Discrete Choice Models¶
Fair’s Affair data¶
A survey of women only was conducted in 1974 by Redbook asking about extramarital affairs.
[1]:
%matplotlib inline
[2]:
import matplotlib.pyplot as plt
import numpy as np
import pandas as pd
import statsmodels.api as sm
from scipy import stats
from statsmodels.formula.api import logit
[3]:
print(sm.datasets.fair.SOURCE)
Fair, Ray. 1978. "A Theory of Extramarital Affairs," `Journal of Political
Economy`, February, 45-61.
The data is available at http://fairmodel.econ.yale.edu/rayfair/pdf/2011b.htm
[4]:
print(sm.datasets.fair.NOTE)
::
Number of observations: 6366
Number of variables: 9
Variable name definitions:
rate_marriage : How rate marriage, 1 = very poor, 2 = poor, 3 = fair,
4 = good, 5 = very good
age : Age
yrs_married : No. years married. Interval approximations. See
original paper for detailed explanation.
children : No. children
religious : How relgious, 1 = not, 2 = mildly, 3 = fairly,
4 = strongly
educ : Level of education, 9 = grade school, 12 = high
school, 14 = some college, 16 = college graduate,
17 = some graduate school, 20 = advanced degree
occupation : 1 = student, 2 = farming, agriculture; semi-skilled,
or unskilled worker; 3 = white-colloar; 4 = teacher
counselor social worker, nurse; artist, writers;
technician, skilled worker, 5 = managerial,
administrative, business, 6 = professional with
advanced degree
occupation_husb : Husband's occupation. Same as occupation.

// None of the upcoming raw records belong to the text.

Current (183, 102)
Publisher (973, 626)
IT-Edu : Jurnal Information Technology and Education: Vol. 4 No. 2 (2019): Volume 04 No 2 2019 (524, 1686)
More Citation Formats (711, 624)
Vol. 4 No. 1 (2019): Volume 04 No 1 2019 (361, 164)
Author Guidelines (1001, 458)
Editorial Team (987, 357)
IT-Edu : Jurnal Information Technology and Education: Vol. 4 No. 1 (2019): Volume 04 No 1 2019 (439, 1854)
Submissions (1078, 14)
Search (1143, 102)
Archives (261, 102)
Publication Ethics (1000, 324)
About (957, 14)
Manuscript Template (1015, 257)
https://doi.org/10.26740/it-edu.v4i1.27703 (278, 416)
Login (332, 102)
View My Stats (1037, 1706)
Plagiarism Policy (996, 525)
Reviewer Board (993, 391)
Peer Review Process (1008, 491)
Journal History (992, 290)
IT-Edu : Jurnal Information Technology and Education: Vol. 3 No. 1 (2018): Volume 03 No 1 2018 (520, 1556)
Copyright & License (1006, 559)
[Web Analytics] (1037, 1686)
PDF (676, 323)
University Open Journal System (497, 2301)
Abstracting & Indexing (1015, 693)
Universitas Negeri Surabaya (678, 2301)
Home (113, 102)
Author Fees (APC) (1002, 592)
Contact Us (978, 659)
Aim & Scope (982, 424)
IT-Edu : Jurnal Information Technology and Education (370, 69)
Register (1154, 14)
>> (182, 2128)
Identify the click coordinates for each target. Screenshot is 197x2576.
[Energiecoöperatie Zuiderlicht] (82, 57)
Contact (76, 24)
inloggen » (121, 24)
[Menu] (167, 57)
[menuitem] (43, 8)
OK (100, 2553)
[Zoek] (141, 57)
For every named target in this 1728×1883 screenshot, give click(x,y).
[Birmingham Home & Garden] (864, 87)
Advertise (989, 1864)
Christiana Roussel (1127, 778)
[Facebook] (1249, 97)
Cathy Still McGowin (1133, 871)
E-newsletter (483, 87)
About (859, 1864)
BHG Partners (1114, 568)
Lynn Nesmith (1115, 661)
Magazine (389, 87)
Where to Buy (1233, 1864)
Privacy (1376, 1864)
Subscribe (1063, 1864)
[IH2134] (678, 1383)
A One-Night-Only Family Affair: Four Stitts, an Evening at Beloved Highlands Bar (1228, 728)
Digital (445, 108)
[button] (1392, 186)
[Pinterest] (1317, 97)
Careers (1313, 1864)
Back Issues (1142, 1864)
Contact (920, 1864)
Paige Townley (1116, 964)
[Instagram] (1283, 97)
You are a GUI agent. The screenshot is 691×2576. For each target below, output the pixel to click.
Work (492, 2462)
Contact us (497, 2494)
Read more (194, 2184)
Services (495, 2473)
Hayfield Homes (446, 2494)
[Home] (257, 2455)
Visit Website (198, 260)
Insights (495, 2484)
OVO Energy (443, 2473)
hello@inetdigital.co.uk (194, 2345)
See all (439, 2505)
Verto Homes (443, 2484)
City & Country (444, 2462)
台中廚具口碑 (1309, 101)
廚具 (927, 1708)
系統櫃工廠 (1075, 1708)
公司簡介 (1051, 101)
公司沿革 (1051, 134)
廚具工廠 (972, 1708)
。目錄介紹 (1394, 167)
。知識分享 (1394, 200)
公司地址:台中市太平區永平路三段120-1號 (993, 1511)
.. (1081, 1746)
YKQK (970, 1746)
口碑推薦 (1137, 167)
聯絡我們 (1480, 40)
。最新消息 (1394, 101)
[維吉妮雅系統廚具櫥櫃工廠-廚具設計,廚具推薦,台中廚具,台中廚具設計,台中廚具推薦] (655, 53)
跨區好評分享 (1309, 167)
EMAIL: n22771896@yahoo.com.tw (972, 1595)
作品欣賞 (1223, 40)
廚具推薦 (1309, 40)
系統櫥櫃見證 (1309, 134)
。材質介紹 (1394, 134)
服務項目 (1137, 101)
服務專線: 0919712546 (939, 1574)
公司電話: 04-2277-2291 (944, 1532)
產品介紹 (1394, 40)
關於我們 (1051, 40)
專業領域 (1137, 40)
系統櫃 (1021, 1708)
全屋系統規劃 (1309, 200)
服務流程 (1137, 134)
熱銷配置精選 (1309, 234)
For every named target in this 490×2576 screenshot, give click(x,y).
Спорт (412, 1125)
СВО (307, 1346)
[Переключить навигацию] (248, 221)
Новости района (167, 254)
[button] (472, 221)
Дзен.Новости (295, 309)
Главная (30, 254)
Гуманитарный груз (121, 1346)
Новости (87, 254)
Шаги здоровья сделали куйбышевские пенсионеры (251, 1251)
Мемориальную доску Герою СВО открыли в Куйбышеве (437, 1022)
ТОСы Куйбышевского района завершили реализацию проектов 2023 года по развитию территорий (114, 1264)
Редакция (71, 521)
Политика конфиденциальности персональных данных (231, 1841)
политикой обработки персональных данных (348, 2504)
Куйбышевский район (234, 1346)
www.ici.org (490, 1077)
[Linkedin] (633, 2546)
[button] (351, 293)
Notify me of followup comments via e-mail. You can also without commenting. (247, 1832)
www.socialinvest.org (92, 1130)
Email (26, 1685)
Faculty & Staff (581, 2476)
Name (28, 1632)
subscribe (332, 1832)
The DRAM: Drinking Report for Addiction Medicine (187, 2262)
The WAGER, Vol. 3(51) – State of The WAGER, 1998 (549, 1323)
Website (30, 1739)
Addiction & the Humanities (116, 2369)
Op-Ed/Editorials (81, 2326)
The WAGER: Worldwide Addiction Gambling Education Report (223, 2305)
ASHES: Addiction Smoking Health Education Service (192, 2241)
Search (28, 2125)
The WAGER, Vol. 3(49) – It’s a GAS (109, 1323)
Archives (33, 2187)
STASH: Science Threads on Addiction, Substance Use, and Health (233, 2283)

affairs : measure of time spent in extramarital affairs
See the original paper for more details.
[5]:
dta = sm.datasets.fair.load_pandas().data
[6]:
dta["affair"] = (dta["affairs"] > 0).astype(float)
print(dta.head(10))
rate_marriage age yrs_married children religious educ occupation \
0 3.0 32.0 9.0 3.0 3.0 17.0 2.0
1 3.0 27.0 13.0 3.0 1.0 14.0 3.0
2 4.0 22.0 2.5 0.0 1.0 16.0 3.0
3 4.0 37.0 16.5 4.0 3.0 16.0 5.0
4 5.0 27.0 9.0 1.0 1.0 14.0 3.0
5 4.0 27.0 9.0 0.0 2.0 14.0 3.0
6 5.0 37.0 23.0 5.5 2.0 12.0 5.0
7 5.0 37.0 23.0 5.5 2.0 12.0 2.0
8 3.0 22.0 2.5 0.0 2.0 12.0 3.0
9 3.0 27.0 6.0 0.0 1.0 16.0 3.0
occupation_husb affairs affair
0 5.0 0.111111 1.0
1 4.0 3.230769 1.0
2 5.0 1.400000 1.0
3 5.0 0.727273 1.0
4 4.0 4.666666 1.0
5 4.0 4.666666 1.0
6 4.0 0.852174 1.0
7 3.0 1.826086 1.0
8 3.0 4.799999 1.0
9 5.0 1.333333 1.0
[7]:
print(dta.describe())
rate_marriage age yrs_married children religious \
count 6366.000000 6366.000000 6366.000000 6366.000000 6366.000000
mean 4.109645 29.082862 9.009425 1.396874 2.426170
std 0.961430 6.847882 7.280120 1.433471 0.878369
min 1.000000 17.500000 0.500000 0.000000 1.000000
25% 4.000000 22.000000 2.500000 0.000000 2.000000
50% 4.000000 27.000000 6.000000 1.000000 2.000000
75% 5.000000 32.000000 16.500000 2.000000 3.000000
max 5.000000 42.000000 23.000000 5.500000 4.000000
educ occupation occupation_husb affairs affair
count 6366.000000 6366.000000 6366.000000 6366.000000 6366.000000
mean 14.209865 3.424128 3.850141 0.705374 0.322495
std 2.178003 0.942399 1.346435 2.203374 0.467468
min 9.000000 1.000000 1.000000 0.000000 0.000000
25% 12.000000 3.000000 3.000000 0.000000 0.000000
50% 14.000000 3.000000 4.000000 0.000000 0.000000
75% 16.000000 4.000000 5.000000 0.484848 1.000000
max 20.000000 6.000000 6.000000 57.599991 1.000000
[8]:
affair_mod = logit(
"affair ~ occupation + educ + occupation_husb"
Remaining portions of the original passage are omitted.